If compliance with existing regulation isn’t a sufficient reason to reduce European dependence on services controlled (and intercepted by) third countries then a valid risk assessment of those platforms should bring up many other issues. At present there should be no need to worry about a repeat of the Echelon Affair but as Governments, relationships and policies change Europe should be prepared for the eventuality that large corporations, influenced by their Government, and intercontinental links may become unsafe to use for sensitive information.
Regardless of the risk of industrial and economic espionage the report prepared by the Swedish National Procurement Services identifies many issues related to the lack of control over data and technologies that could cause big compliance and expenditure issues over the medium and long term.
Another major issue covered is that EU citizens generally don’t get the opportunity of explicitly confirming or denying consent in regards to processing of their PII through processors or joint controllers, as stated in the Data Processing Impact Assessment (DPIA) carried out on behalf of the Dutch Ministry of Security and Justice, that may transfer data out of the EU and/or be involved in/victims of bulk interception programs.

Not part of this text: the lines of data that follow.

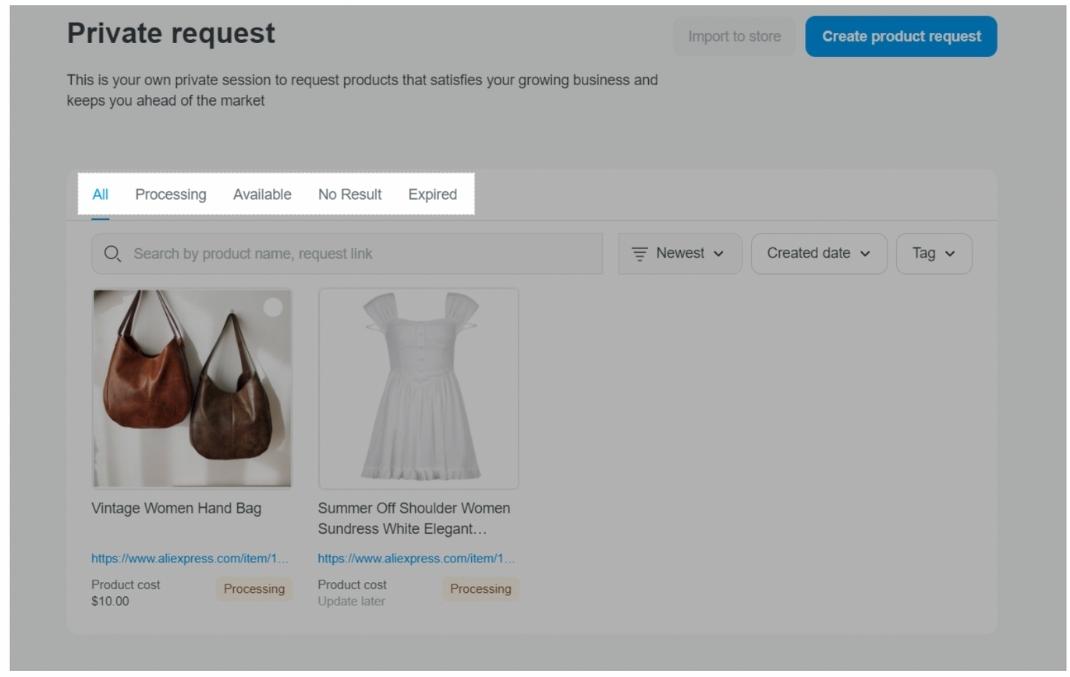Show the Available requests tab

pos(262,195)
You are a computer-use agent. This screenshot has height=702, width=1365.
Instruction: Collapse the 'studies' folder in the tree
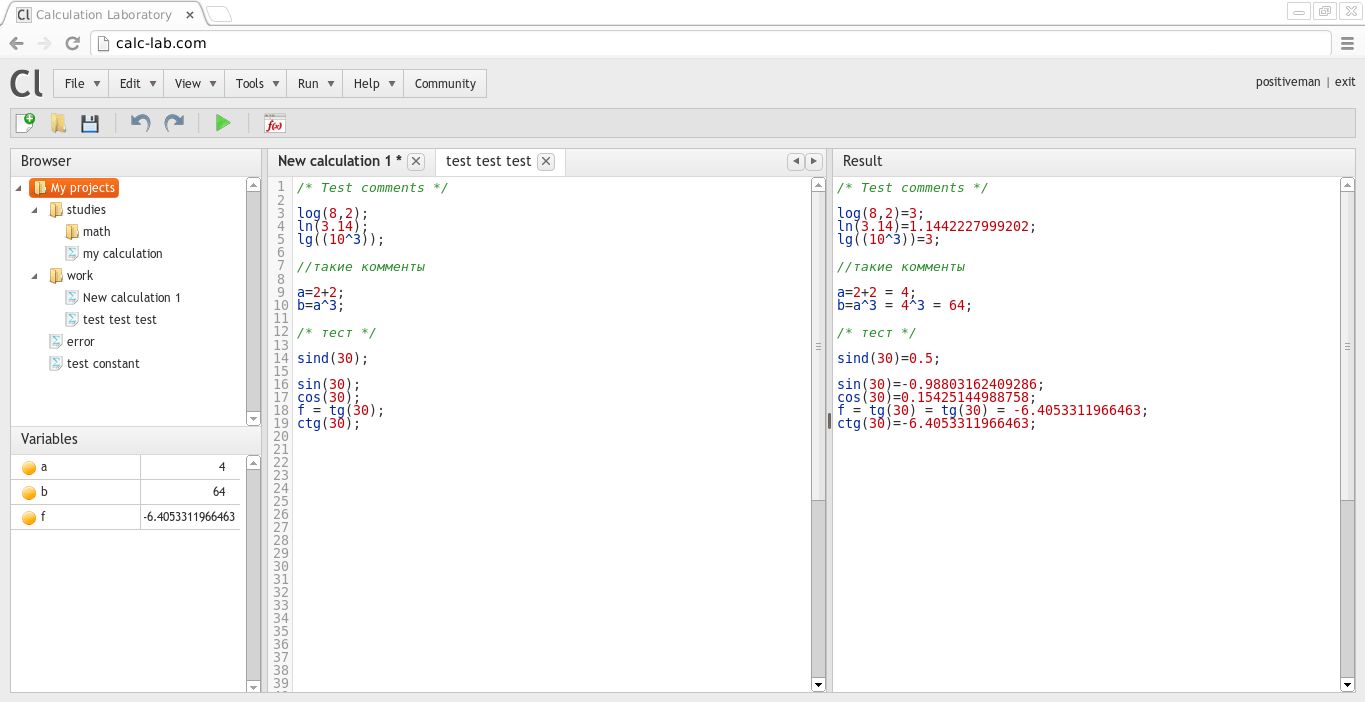click(x=35, y=210)
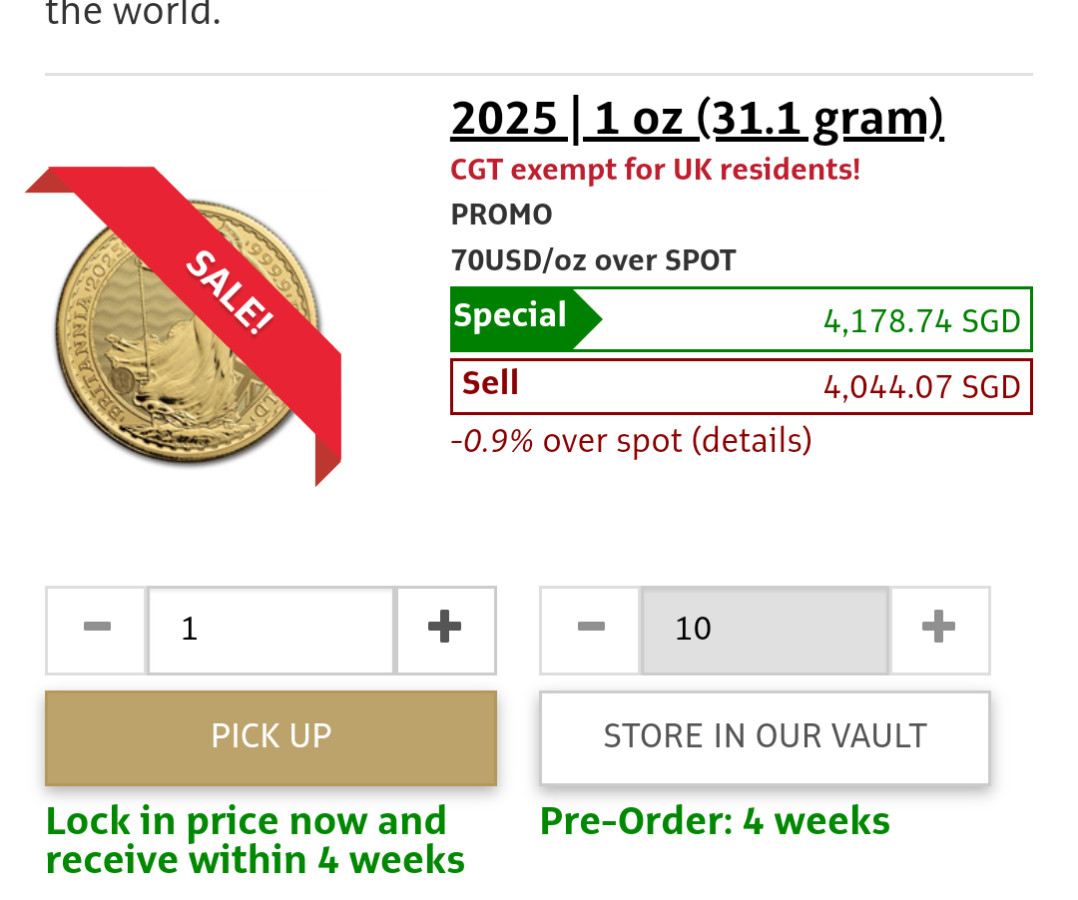Click the Sell price 4,044.07 SGD
The width and height of the screenshot is (1078, 900).
[x=921, y=388]
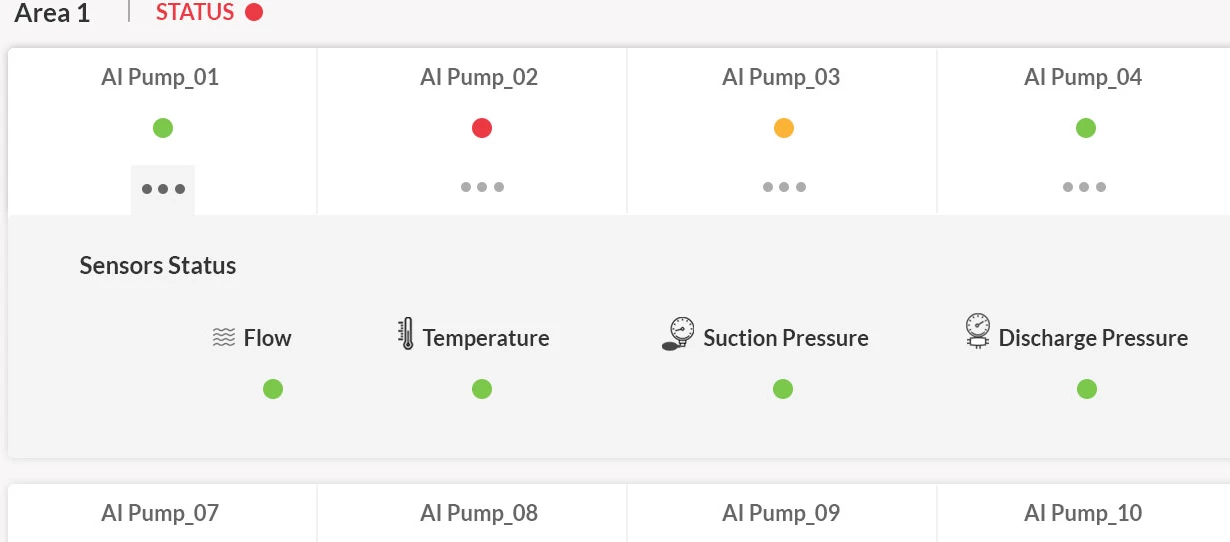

Many private and public sector organisations simply implement third parties Cloud platforms without notifying data subjects about the changes so many are led to believe that their data is processed in a safe and compliant way and this may lead to additional legal risks once European citizens realise that not even their Government institutions are compliant with their own laws and regulations.
“At the moment there is too much power in the hands of a few mega tech companies and governments. We need to decentralise the internet, give more power to people over their digital lives. Engineers have a valid voice but they need to be part of a conversation with lawyers, ethicists, experts from the humanities. IPEN, our initiative, seeks to do this.”
A lot of work has been done in the past few years to prepare tools and policies that can allow Europe to gain data and technological sovereignty and a lot of effort has been put in by many European and international organisations to deliver, using Open Source platforms and Open Standards, the solutions required.
It is now time for European institutions to implement the policies needed to help the public and private sectors respect EU directives and regulations and gain full control of the technologies and the data processed to deliver better services while protecting European citizens’ rights.